*** Input Section Begins ***

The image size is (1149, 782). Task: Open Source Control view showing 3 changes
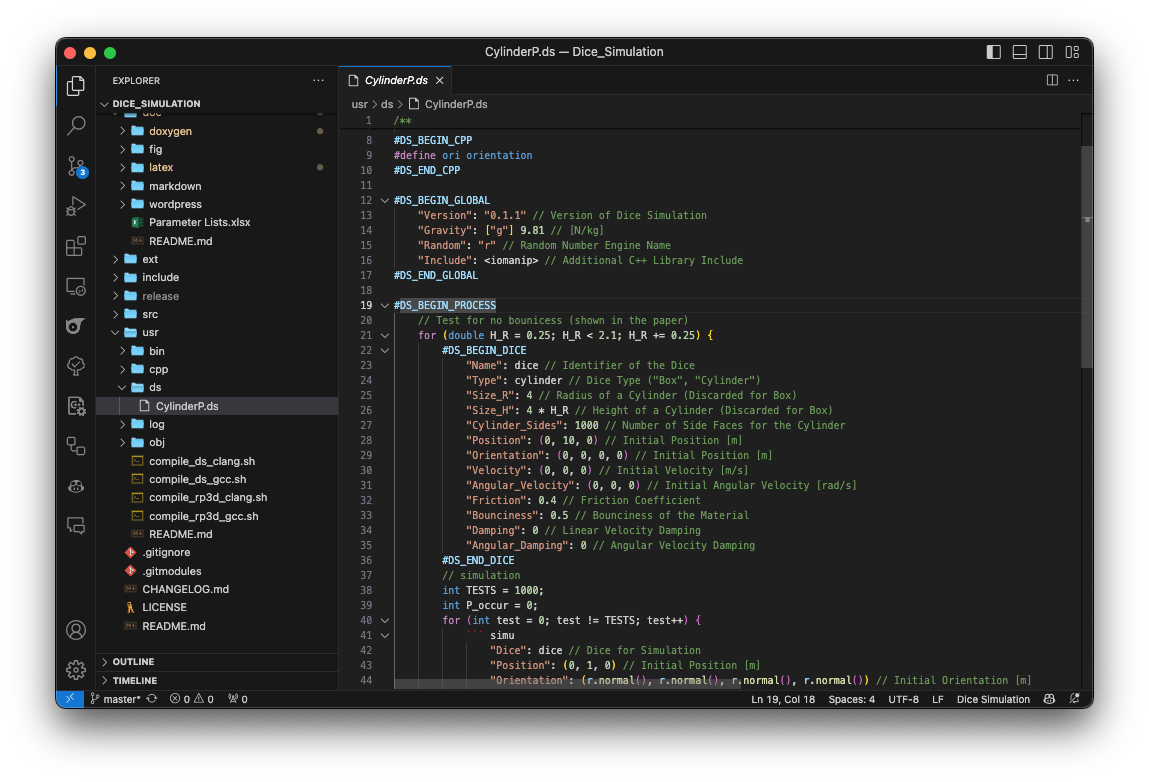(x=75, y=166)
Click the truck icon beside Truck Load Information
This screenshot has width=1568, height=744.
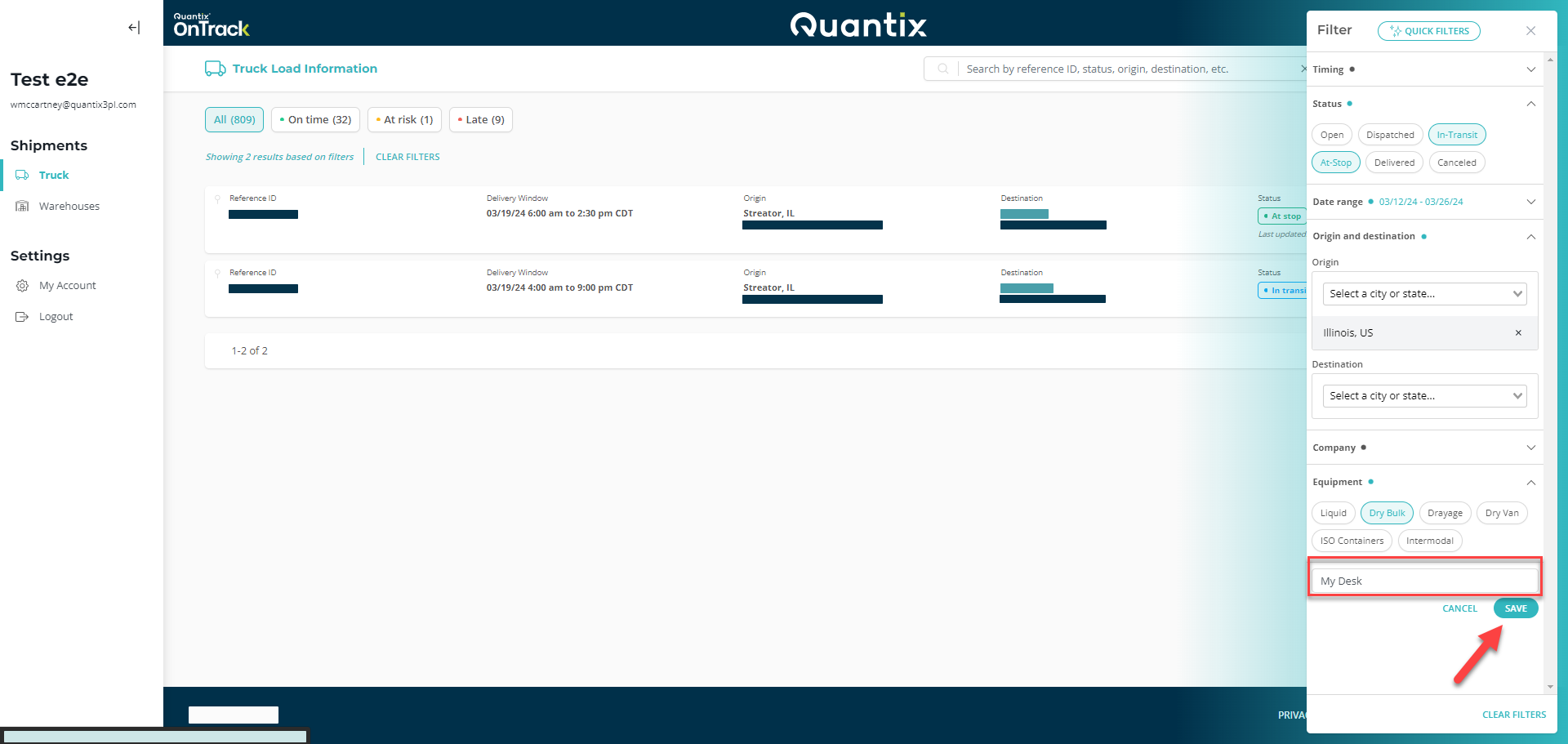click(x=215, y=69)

*** Input Section Ends ***

**Exercise instructions**
Write out exactly the lines that run from the one containing "Click the truck" to the last line of the entries above, both ends kept, pictures left out.

**Answer to this exercise**
Click the truck icon beside Truck Load Information
This screenshot has width=1568, height=744.
click(x=215, y=69)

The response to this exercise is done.